Organizational chart of the LXXXI (81st) Wehrmacht Army Corps
Year: Date; Subordinate units; Army; Army Group; Operational area
1942: 8 June; 10th Panzer, 302nd Infantry, 332nd Infantry, 711th Infantry; 15th Army; Army Group D; Northern France (Rouen)
4 July: 302nd Infantry, 332nd Infantry, 711th Infantry
5 August
2 September: 10th Panzer, 302nd Infantry, 332nd Infantry, 711th Infantry
8 October
5 November: 302nd Infantry, 332nd Infantry, 348th Infantry, 711th Infantry
1 December: 332nd Infantry, 348th Infantry, 711th Infantry
1943: 1 January
3 February
4 March: 191st Infantry, 348th Infantry, 711th Infantry, 17th LFD
9 April: 348th Infantry, 711th Infantry, 17th LFD
1 May
1 June
7 July
5 August
5 September
4 October
8 November
3 December
1944: 1 January; 245th Infantry, 348th Infantry, 711th Infantry, 17th LFD
12 February: 245th Infantry, 711th Infantry, 17th LFD
11 March
8 April
11 May: Army Group B
12 June: 245th Infantry, 346th Infantry, 711th Infantry, 17th LFD
17 July: 89th Infantry, 245th Infantry, 17th LFD
31 August: 49th Infantry, 85th Infantry, 353rd Infantry; 5th Panzer Army; Normandy
16 September: 9th Panzer, 116th Panzer, Panzerbrigade 105, 49th Infantry; 7th Army; Aachen
13 October: 12th Infantry, 246th Volksgrenadier
5 November: 3rd Infantry, 12th Infantry, 246th Volksgrenadier; 5th Panzer Army
26 November: 3rd Infantry, 12th Infantry, 47th Infantry, 340th Volksgrenadier
31 December: 47th Infantry, 353rd Infantry, 363rd Infantry; 15th Army; Rur / Ruhr Pocket
1945: 19 February; 59th Infantry, 363rd Infantry
1 March: 9th Panzer, 11th Panzer, 59th Infantry, 363rd Infantry, 476th Infantry
12 April: Panzerbrigade 106, Würtz, Scherzer

== Noteworthy individuals ==

- Adolf-Friedrich Kuntzen, corps commander of LXXXI Army Corps (1 April 1942 – 7 September 1944).

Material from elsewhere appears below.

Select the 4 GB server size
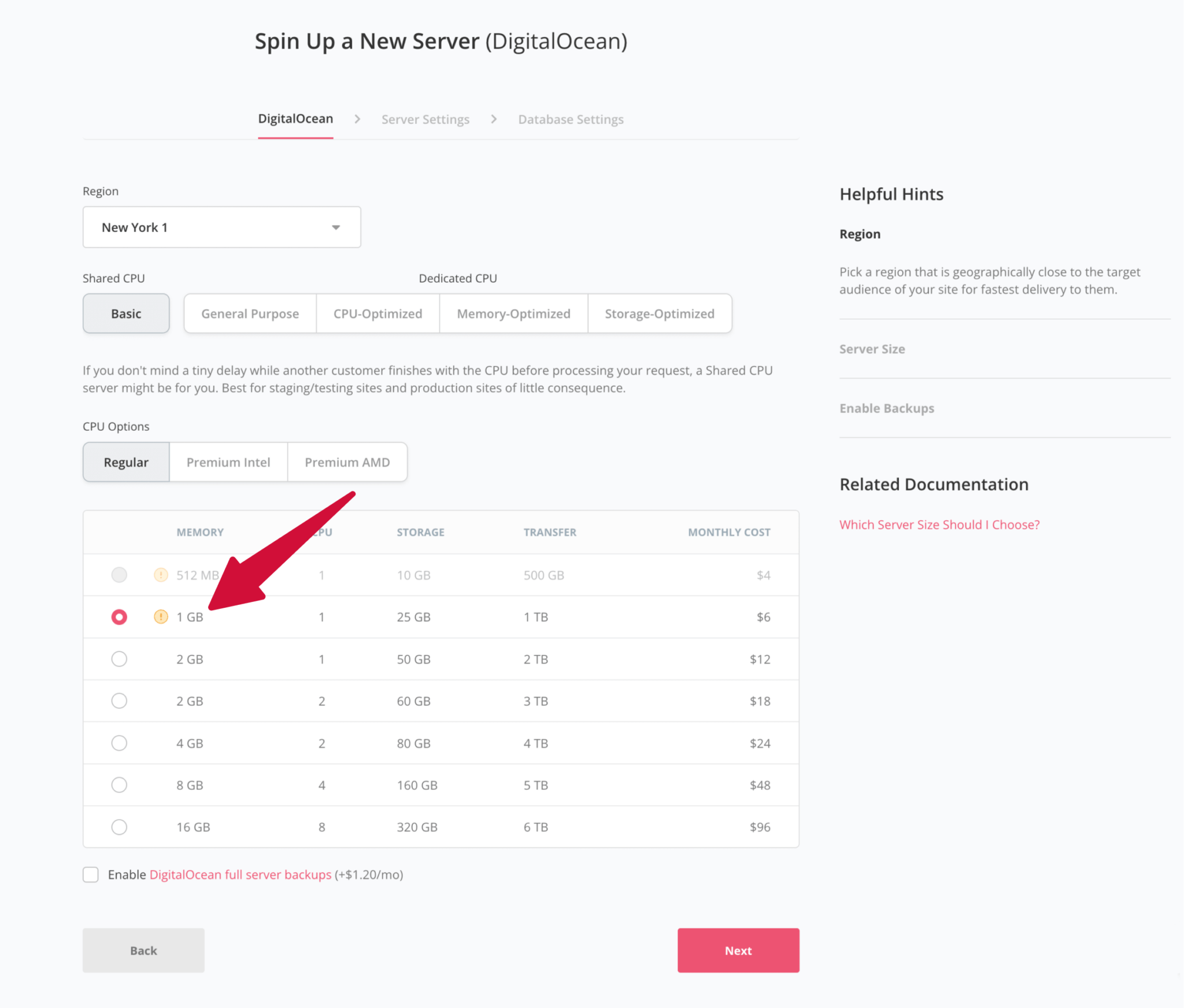 pos(119,743)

- Friedrich-August Schack, corps commander of LXXXI Army Corps (7 September 1944 – 20 September 1944).
- Friedrich Köchling, corps commander of LXXXI Army Corps (20 September 1944 – 10 March 1945).
- Ernst-Günther Baade, corps commander of LXXXI Army Corps (10 March 1945 – May 1945).
- Otto Zeltmann, chief of the general staff of LXXXI Army Corps.